• **WORK TO BE COMPLETED**
Transcribe all records exactly; omit pictures.

Stored data entries:
*** Begin section ***

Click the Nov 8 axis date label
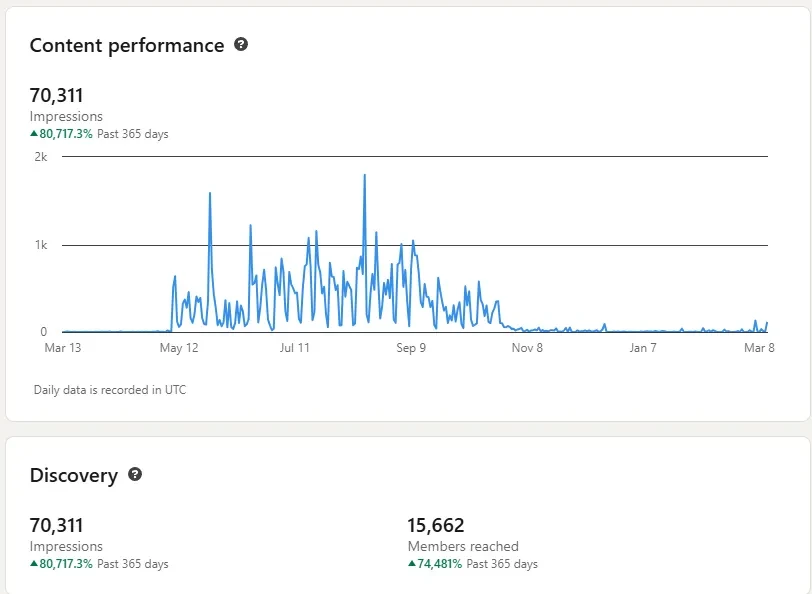tap(527, 348)
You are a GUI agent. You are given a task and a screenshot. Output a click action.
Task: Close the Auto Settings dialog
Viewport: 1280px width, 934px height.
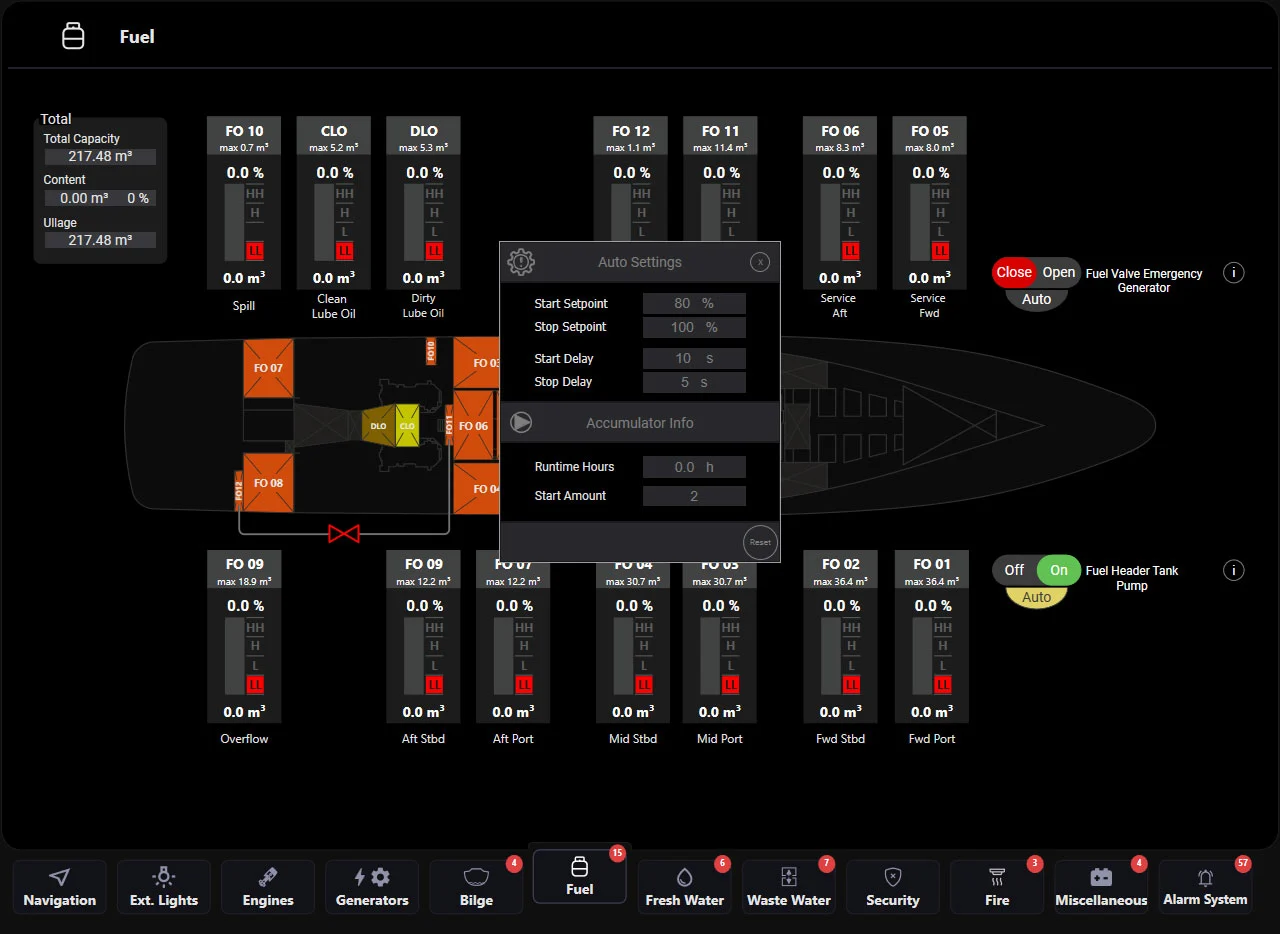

*** End section ***

• **ANSWER TO THE EXERCISE**
Click the Nov 8 axis date label
tap(527, 348)
You are a GUI agent. You are given a task and a screenshot. Output a click action.
Task: Close the Auto Settings dialog
Viewport: 1280px width, 934px height.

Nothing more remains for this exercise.